A few days ago, when discussing recent symptoms with my IBD consultant, I found myself describing my abdominal pain as “not unbearable”. I also joked that “well at least I've not been hospitalized yet!”, as if that’s some sort of barometer for how good or bad things are. He asked me if I've missed any work in the past week or so due to feeling unwell and I said no, then felt deflated; as I knew that now meant he’d be thinking ‘well she can’t be that bad..’. I felt instantly that he would discount the rest of the conversation on those grounds. Whatever I said would now be disappointingly invalid as I’d been ‘well’ enough to attend work.
When relaying our conversation to a friend a few hours later, it lead me to think about how different these type of chats with my doctor are, now that I’m a relatively seasoned professional-patient. My tolerances for pain have definitely changed tenfold since my diagnosis all those years ago, and I’m certainly no longer squeamish at medical terms or photography like I used to be. I previously couldn't so much as watch an episode of Casualty without wincing, now I study pictures of my own colon with the same intensity and interest as I’d study a kitten’s wee adorable tiny face and whiskers.
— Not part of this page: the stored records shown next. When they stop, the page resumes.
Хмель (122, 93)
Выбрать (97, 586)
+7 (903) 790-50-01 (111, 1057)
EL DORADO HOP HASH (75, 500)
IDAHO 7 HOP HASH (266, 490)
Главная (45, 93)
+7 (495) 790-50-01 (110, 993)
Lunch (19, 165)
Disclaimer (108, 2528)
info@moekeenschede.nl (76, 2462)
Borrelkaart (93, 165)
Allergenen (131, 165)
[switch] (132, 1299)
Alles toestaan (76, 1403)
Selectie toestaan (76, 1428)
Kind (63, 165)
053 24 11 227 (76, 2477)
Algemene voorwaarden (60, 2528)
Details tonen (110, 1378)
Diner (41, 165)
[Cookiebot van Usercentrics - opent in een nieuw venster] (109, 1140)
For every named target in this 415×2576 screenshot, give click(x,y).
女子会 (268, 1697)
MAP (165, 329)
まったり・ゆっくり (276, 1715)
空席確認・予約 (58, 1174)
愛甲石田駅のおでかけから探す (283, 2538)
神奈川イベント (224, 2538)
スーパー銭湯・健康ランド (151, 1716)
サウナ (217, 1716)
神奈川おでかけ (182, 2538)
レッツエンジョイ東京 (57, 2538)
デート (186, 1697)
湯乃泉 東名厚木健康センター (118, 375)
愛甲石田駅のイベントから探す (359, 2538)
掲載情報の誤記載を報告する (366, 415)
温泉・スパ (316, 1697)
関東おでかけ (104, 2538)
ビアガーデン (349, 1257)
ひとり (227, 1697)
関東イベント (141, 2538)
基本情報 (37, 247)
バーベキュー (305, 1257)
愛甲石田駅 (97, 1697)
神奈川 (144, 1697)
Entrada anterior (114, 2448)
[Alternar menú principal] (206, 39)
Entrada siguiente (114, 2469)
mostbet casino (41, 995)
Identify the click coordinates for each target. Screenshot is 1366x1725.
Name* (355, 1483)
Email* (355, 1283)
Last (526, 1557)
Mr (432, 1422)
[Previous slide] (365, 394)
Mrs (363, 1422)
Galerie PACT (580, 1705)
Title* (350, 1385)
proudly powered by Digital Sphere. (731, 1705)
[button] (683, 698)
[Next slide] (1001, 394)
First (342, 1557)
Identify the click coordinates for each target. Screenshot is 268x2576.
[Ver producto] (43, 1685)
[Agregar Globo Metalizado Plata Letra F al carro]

I began to wonder if there should be a level I set myself in terms of what I should and shouldn't put up with. I suppose I already have one in my own head. An imagined line I can allow my body to cross before I am forced to take action. But what if I’m giving my body too many allowances? What if we all tolerate too much? And what of those who are the opposite and constantly bombard their doctors with every minuscule symptom? Are they wasting time that could be spent with a needier patient? It’s hard to gauge of course, because each patient is different. Everyone has a different pain threshold and everyone knows what they can and can’t handle.
I've fallen into a possibly dangerous habit of becoming more and more used to just sucking up the pain and trying to adapt to life around it. I compare particularly trying periods of pain to my condition pre-surgery, when I was unable to walk or even stand upright due to crippling agony. I remind myself that things aren't that bad so I really shouldn't complain. But what if I am tolerating something I don’t have to tolerate, or something that may well escalate into the same horror I experienced pre-op? I told my consultant about my faux-reassurances; “it’s not anywhere near what it was like before...” and he told me not to compare the two. He advised me that he is interested in treating my symptoms based on how I feel now. So I’m going to try to use my past experience to help educate myself on what might be happening in the present, not to berate myself for having allowed myself to give in to pain. Admitting you are in pain isn't a weakness, its showing the strength to begin to repair your body.